Denn den großen Gang durch die erste Hälfte des 16. Jahrhunderts ergänzt er mit zahlreichen weiteren Bildmaterialien, darunter illustrierte Flugblätter und -schriften oder weitere Altargemälde von reformatorischer, aber auch altgläubiger Seite. Auch Portraits bekannter Persönlichkeiten oder die Sakralarchitektur ausgewählter Kirchen nimmt er in den Blick.
Die Beschreibungen der Werke sowie ihre historische und theologische Einordnung geschehen dabei präzise, ohne den Leser mit kunsthistorischen oder theologischen Fachwörtern vor den Kopf zu stoßen. Lebendig und nachvollziehbar lässt er mit Worten die jeweils für die Untersuchung interessanten Werke beim Lesen entstehen, verortet sie elegant in ihren Kontext – sowohl zeitlich und räumlich als auch in Bezug auf ihre Intention und Rezeption.
Die qualitativ hochwertigen und zahlreichen Abbildungen laden dazu ein, sich selbst der Bildbetrachtung zu widmen und eigene Entdeckungen zu machen. Fortlaufend mit dem Text gibt es Drucke und Abbildungen in schwarz-weiß, in der Mitte des Bandes finden sich Farbtafeln ausgewählter Altargemälde.
Glauben sichtbar gemacht
Koerner verbindet gut gelungen und fundiert die Bildinhalte mit ihrer theologischen und zeitgeschichtlichen Bedeutung. Mit und in den Bildern eröffnet er einen Verstehenshorizont für die Bilderstürme, kann Auslöser und Reaktionen nachvollziehbar darstellen und sogar den für die Reformation und weitere Kulturgeschichte relevanten Ertrag daraus formulieren.
Die vielen visuellen Beispiele zeigen eindringlich jenseits von Streit- oder Bekenntnisschriften, wie um Glaubensvorstellungen auf allen Seiten gerungen wurde.
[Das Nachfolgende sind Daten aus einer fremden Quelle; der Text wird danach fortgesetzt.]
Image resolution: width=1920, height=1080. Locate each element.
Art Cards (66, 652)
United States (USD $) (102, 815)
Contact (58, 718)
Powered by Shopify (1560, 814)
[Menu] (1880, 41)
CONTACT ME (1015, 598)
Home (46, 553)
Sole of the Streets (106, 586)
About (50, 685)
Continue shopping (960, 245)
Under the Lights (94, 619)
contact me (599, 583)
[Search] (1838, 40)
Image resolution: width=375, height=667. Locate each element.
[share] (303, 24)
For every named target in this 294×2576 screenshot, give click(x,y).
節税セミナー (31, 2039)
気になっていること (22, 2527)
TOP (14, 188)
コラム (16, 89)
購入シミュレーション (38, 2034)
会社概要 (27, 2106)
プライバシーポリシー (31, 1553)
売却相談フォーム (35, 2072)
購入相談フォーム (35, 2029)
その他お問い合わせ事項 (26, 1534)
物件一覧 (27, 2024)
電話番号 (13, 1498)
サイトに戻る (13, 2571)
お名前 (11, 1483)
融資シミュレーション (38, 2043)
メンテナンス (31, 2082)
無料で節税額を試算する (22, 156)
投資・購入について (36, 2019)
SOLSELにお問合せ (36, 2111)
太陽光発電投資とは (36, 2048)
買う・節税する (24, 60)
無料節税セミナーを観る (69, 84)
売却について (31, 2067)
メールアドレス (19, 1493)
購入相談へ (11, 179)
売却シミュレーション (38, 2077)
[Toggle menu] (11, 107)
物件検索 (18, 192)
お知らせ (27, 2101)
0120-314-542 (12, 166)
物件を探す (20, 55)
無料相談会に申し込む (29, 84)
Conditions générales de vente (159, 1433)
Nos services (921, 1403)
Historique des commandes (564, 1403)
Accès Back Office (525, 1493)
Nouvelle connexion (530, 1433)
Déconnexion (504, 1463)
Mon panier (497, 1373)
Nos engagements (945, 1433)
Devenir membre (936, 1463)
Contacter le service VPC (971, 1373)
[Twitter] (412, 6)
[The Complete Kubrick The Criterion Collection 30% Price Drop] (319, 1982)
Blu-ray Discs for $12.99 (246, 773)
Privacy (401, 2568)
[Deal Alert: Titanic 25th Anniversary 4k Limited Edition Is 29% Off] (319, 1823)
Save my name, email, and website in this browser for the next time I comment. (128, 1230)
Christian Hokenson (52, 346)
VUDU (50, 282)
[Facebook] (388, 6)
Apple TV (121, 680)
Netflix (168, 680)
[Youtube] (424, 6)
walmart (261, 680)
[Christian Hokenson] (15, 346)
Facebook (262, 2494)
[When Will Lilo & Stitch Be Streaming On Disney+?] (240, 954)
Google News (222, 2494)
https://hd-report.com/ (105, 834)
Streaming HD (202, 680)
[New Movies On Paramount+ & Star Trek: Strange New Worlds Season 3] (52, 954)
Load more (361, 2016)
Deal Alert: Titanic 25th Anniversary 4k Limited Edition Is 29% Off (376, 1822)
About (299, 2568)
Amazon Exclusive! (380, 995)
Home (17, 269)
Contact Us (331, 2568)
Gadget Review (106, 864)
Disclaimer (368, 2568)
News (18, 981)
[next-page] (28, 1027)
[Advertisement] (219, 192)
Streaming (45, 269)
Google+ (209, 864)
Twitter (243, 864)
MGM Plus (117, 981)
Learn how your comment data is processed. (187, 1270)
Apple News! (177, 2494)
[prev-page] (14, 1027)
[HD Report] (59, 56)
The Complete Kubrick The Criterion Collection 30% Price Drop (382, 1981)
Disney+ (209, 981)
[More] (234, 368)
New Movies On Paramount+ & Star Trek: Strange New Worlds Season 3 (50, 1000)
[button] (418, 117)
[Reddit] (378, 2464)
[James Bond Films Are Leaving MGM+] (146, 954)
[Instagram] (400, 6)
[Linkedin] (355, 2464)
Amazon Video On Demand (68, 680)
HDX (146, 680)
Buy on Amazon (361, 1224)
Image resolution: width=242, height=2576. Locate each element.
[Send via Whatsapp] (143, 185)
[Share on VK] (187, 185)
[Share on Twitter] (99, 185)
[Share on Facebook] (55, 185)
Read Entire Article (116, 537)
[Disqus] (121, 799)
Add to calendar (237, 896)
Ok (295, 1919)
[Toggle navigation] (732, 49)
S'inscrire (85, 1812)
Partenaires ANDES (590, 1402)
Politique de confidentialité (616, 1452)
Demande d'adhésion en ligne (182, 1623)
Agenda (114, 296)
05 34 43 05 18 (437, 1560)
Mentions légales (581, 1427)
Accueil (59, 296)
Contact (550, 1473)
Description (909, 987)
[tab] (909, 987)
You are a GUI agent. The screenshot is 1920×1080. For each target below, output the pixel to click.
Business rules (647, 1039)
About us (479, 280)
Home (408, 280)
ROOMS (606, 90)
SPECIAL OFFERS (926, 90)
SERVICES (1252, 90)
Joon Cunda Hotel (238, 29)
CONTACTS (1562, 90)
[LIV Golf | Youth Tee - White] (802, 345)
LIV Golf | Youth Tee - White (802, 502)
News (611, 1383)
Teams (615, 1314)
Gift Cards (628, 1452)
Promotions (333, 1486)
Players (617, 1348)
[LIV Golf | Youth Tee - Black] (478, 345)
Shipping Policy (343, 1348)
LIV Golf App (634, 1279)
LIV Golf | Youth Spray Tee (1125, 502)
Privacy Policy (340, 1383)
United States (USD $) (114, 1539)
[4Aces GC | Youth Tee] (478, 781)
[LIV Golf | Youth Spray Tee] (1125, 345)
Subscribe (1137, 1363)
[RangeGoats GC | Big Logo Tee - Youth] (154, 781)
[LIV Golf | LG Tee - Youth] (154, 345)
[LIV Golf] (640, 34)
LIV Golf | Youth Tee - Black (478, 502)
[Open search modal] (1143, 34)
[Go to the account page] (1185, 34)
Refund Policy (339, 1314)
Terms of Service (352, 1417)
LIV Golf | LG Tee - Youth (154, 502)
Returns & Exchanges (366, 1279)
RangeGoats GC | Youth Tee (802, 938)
Er zeigt auf, auf welchem ikonographischen Erbe die bildende Kunst der Reformationszeit steht und wie sich ein dezidiert reformatorischer Stil entwickeln konnte, der es vermochte, theologische Kernaussagen bildlich in Gestalt von Altargemälden oder Holzschnitten umzusetzen.
Der Aufbau des Buches geht von einer allgemeinen Annäherung der Beziehung zwischen der Reformation und der bildenden Kunst über in eine Auseinandersetzung anhand von Schrift- und Bildquellen zu den Bilderstürmen.
Summiert unter der Überschrift Das Wort widmet Koerner sich dann christologischer Motivik und geht der Frage nach, wie das Gottesbild, Kreuzestheologie und auch die Frage nach Gesetz und Evangelium im Medium Bild umgesetzt werden.
Letzter inhaltlicher Schwerpunkt ist dann das Kapitel Das Sakrament, in dem vornehmlich die Messe, das Amt und der Sakralbau an sich mit ihren vielfältigen untersucht werden. Dabei differenziert Koerner fein zwischen altgläubigen und reformatorischen Werken ohne in ein Schwarz-Weiß-Denken zu verfallen.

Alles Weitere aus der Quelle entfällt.